Quand on lit le titre du roman, on comprend que le fil conducteur du récit est la polygamie. Le lecteur s’attend à ce que vous exposiez les méfaits de cette pratique : le désaccord perpétuel entre les coépouses, les querelles incessantes, l’éducation bâclée des enfants, la pauvreté, etc. Mais loin de là, vous avez plutôt montré une famille polygamique sans trouble ni tumulte entre les coépouses, qui, d’ailleurs ne manquent de rien. Les épouses d’Alain s’entendent bien. Quelle est votre intention lorsque vous décidez ainsi de présenter à vos lecteurs un pareil foyer polygamique ? 


C’est vrai, on pourrait s’attendre à voir ressasser les éternels méfaits de la polygamie. Mais cela ne servirait pas à grand-chose puisque c’est déjà connu de tous. Ce qui ne l’est pas, c’est cette entente apparente, pourtant précaire, qui règne parfois, comme c’est le cas dans le livre. Tout dépend du charisme et de l’autorité de l’époux.


Pour en arriver là, il faut être sans doute un époux dictateur dont les décisions sont sans recours. N’est – ce pas ?

(Rire) Pas forcément dictateur, mais un polygame, comme je l’ai dit doit avoir de l’autorité. Il doit savoir s’imposer à ses femmes. Je pense qu’un plaisantin ne peut pas conduire un foyer polygamique.

Et je vous dis en même temps que tout ne va jamais bien dans un foyer polygamique. On s’en rend d’ailleurs compte en lisant ce roman.


Nous revenons sur la deuxième question. Et quelle votre intension en présentant ce type de foyer polygamique ?
Notre intention, pour revenir à votre question, est d’aborder un autre phénomène sérieux lié à la polygamie et dont on ne parle pas souvent, celui de l’adultère. Ce qui nous permet de montrer subtilement les insuffisances de la polygamie mais aussi les dangers qu’on encoure en tournant le dos à sa tradition, à sa culture, aux bonnes mœurs et à la morale familiale et sociale.

De la polygamie, vous conduisez le lecteur à un autre phénomène : l’infidélité, l’adultère. Edwige, la cinquième épouse d’Alain s’unit sexuellement à Francis, son beau-frère. Ceci, à plusieurs reprises. Quel message voudriez – vous passer par cette séquence de votre roman ?

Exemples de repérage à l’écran

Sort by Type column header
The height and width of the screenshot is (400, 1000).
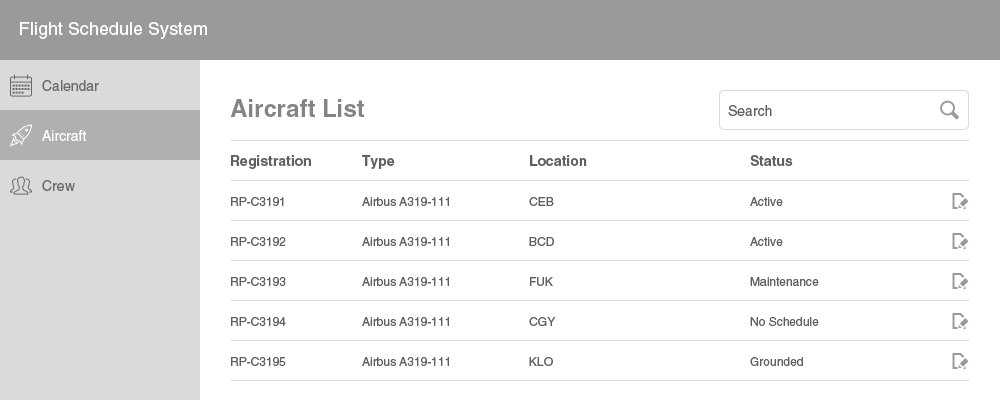click(378, 161)
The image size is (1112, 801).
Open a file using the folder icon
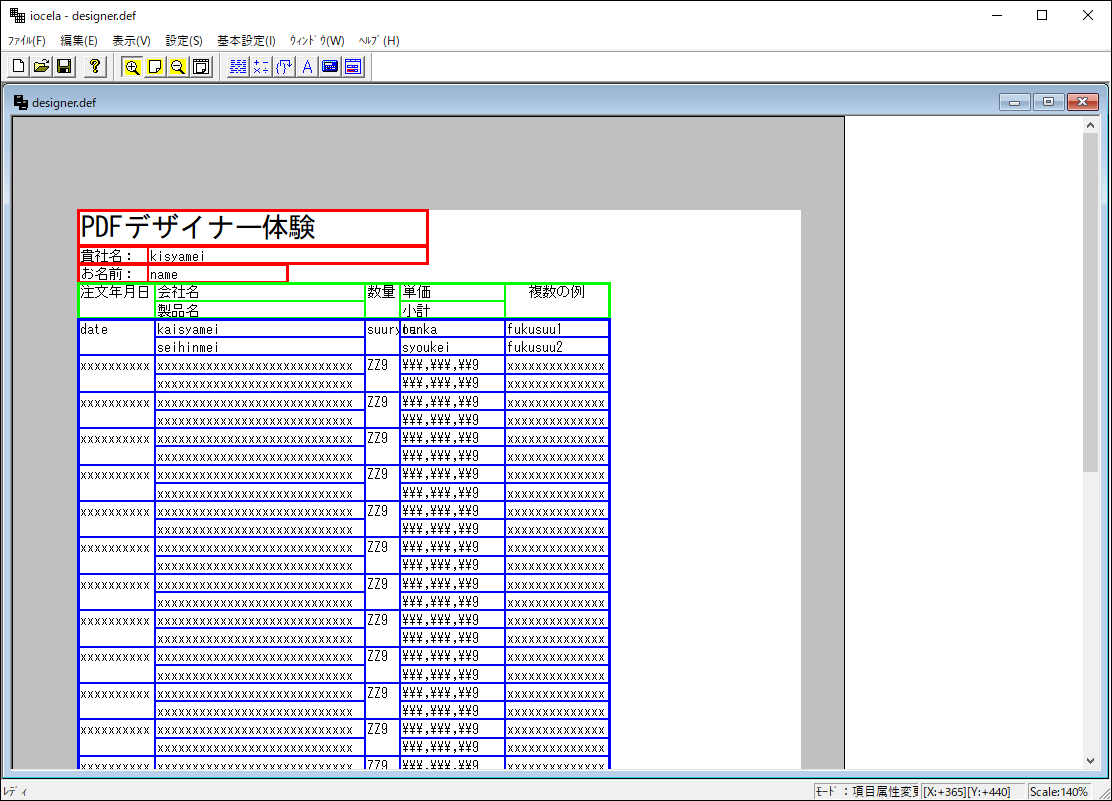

** Problèmes et exercices **
• 1. Indiquez si chaque affirmation est conforme à l’entretien sur la polygamie : (a) les épouses d’Alain s’entendent bien ; (b) selon la personne interrogée, un polygame n’a pas besoin d’avoir de l’autorité ; (c) Edwige est la troisième épouse d’Alain. Répondez par oui ou non et citez à l’identique les mots de l’entretien qui tranchent.
• 2. Prolongez l’entretien sur la polygamie à partir de sa dernière phrase, s’il vous plaît.
Cette liste provient d’une autre source que l’entretien sur la polygamie.

** Résultats des exercices **
• 1.
(a) Oui : « Les épouses d’Alain s’entendent bien. »
(b) Non : « un polygame, comme je l’ai dit doit avoir de l’autorité »
(c) Non : « Edwige, la cinquième épouse d’Alain »

• 2.
En effet, ce roman exhorte à plus de retenue dans les actes et à plus de sérénité dans les jugements, car un tout petit manquement à l’ordre moral établi, peut entraîner de terribles désagréments. Cela passe donc par une prise de conscience de nos valeurs culturelles et morales afin d’avoir une conduite responsable vis-à-vis des mœurs et de toutes ces pratiques immorales. Si Francis n’avait pas couché avec la femme de son frère, il n’aurait pas senti le besoin de chercher à se protéger de lui. Un tel comportement est forcément répréhensible et nuisible à l’harmonie au sein d’une famille.

La paix sociale dépend du respect des normes établies et des valeurs culturelles et morales qui sont considérées à juste titre, comme des lois naturelles qu’il ne faut pas transgresser.

L’acte commis par Edwige et Francis est condamnable. Mais d’une manière ou d’une autre, on peut dire que le contexte s’y est prêté. La rencontre fortuite dans la salle de bain, la scène du pagne et la longue absence d’Alain (une chose qui a sans doute causé un sevrage charnel brutal à Edwige qui venait de rejoindre son époux Alain), ces éléments ne sont – ils pas des circonstances qui ont favorisé la copulation entre les deux ?

Ecoutez, l’acte commis par Edwige et Francis n’est pas simplement condamnable, peu importent les circonstances. C’est un acte dégradant qu’aucun contexte ne peut atténuer, même pas l’absence prolongée d’un mari égoïste et peut-être irresponsable. Autant Francis s’est détourné de la morale familiale et sociale en cocufiant son propre grand-frère, celui-là même qui lui a tout donné, autant Edwige n’a pu préserver sa dignité et celle de sa propre famille. Son acte est une insulte à la morale conjugale et une façon de remettre en question toutes les valeurs morales qui lui ont été enseigné. En faisant l’amour avec son beau-frère, le contexte dont vous parlez est devenu irrecevable. Chacun d’eux avait une vertu à défendre et ils ne l’ont pas fait.
Quant à Alain, on ne peut directement pas le rendre responsable de ce qui est arrivé. Cependant, avoir plusieurs femmes à satisfaire sexuellement et se permettre des absences prolongées rendent vulnérables ses épouses et Edwige en particulier.

Comment expliquez – vous-même la fin des deux amants ? Edwige qui s’est suicidée et Francis, en état de démence est porté disparu.

Vous savez, le sort de Francis n’est pas directement lié à l’adultère. Il n’avait pas réussi son initiation. Et dans ce cas, il ne pouvait pas survivre sans de graves séquelles. Il devait le payer de sa vie.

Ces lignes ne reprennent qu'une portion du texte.